Lay out the data as a JSON list of strings with one string per line, beginning at the line that contains "At what coordinates" and stopping after the line that contains "(x=27, y=357)", and leave out the pictures and any blank lines.

============

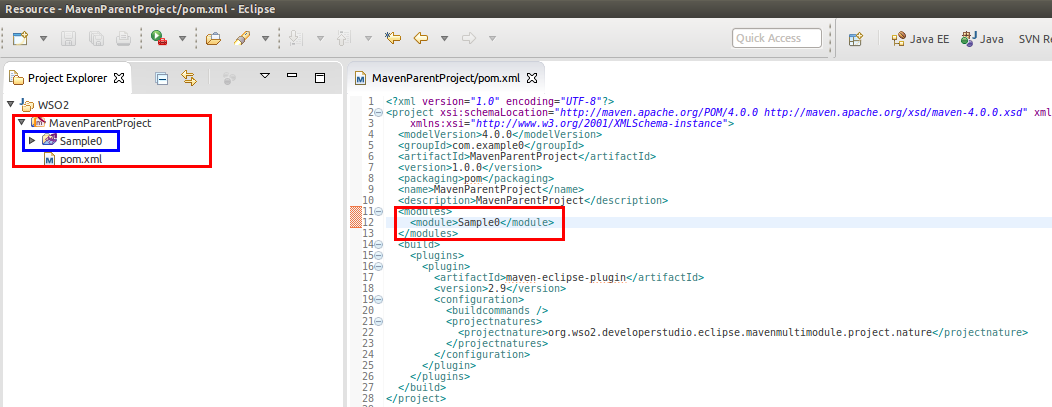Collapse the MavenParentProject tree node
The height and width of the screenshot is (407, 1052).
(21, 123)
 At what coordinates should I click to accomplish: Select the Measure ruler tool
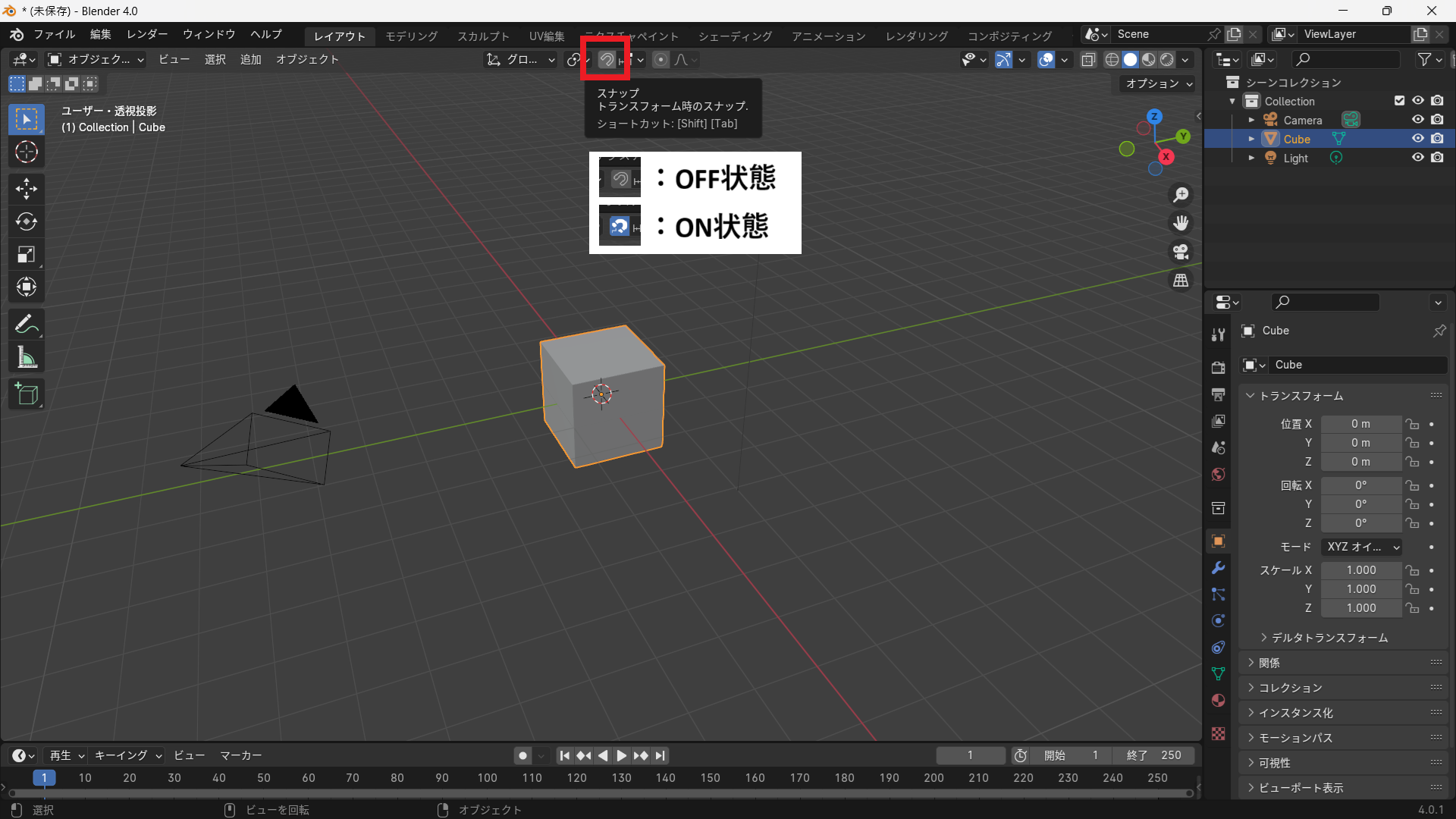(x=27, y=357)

============

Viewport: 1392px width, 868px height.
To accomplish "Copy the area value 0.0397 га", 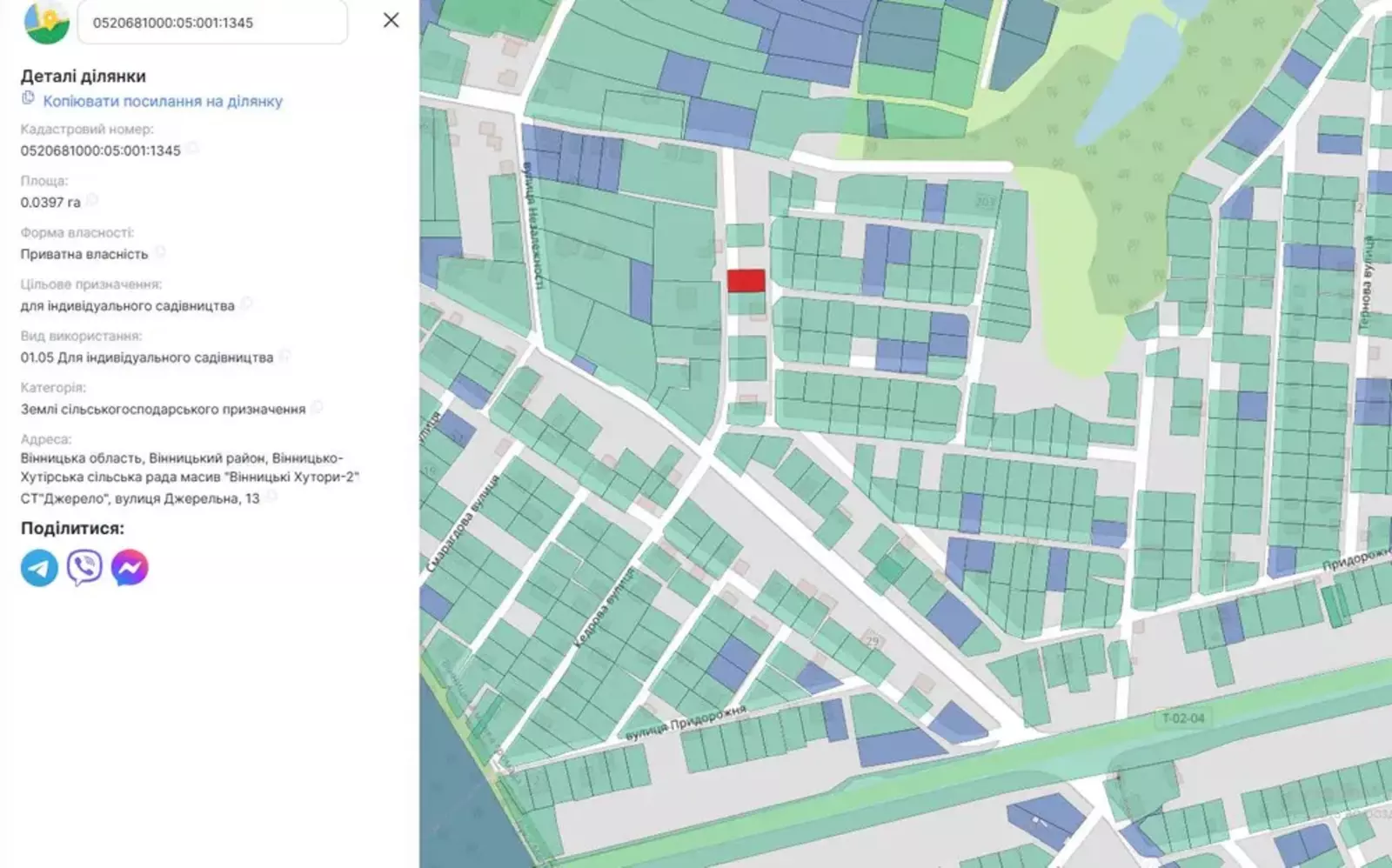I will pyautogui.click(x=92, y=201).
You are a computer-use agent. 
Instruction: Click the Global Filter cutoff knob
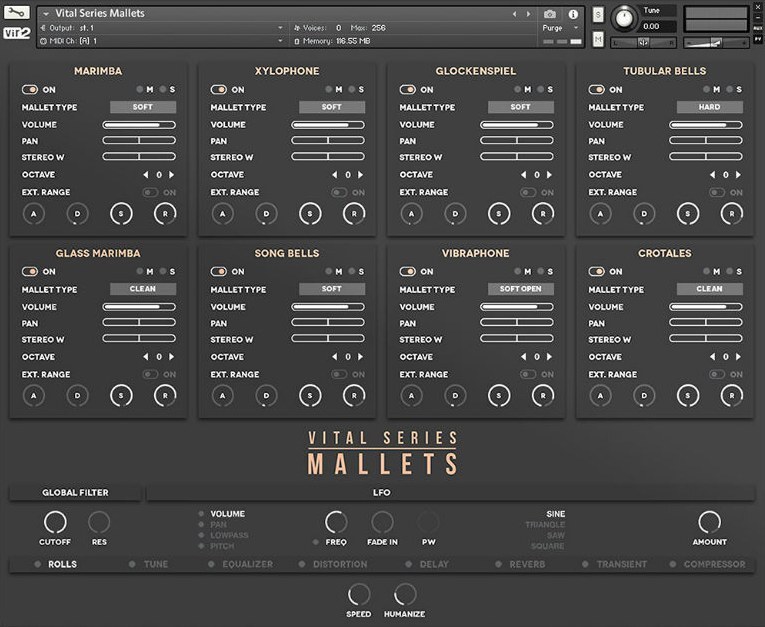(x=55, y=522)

============

Correct output:
[
  " At what coordinates should I click to accomplish: Select the Measure ruler tool",
  "(x=27, y=357)"
]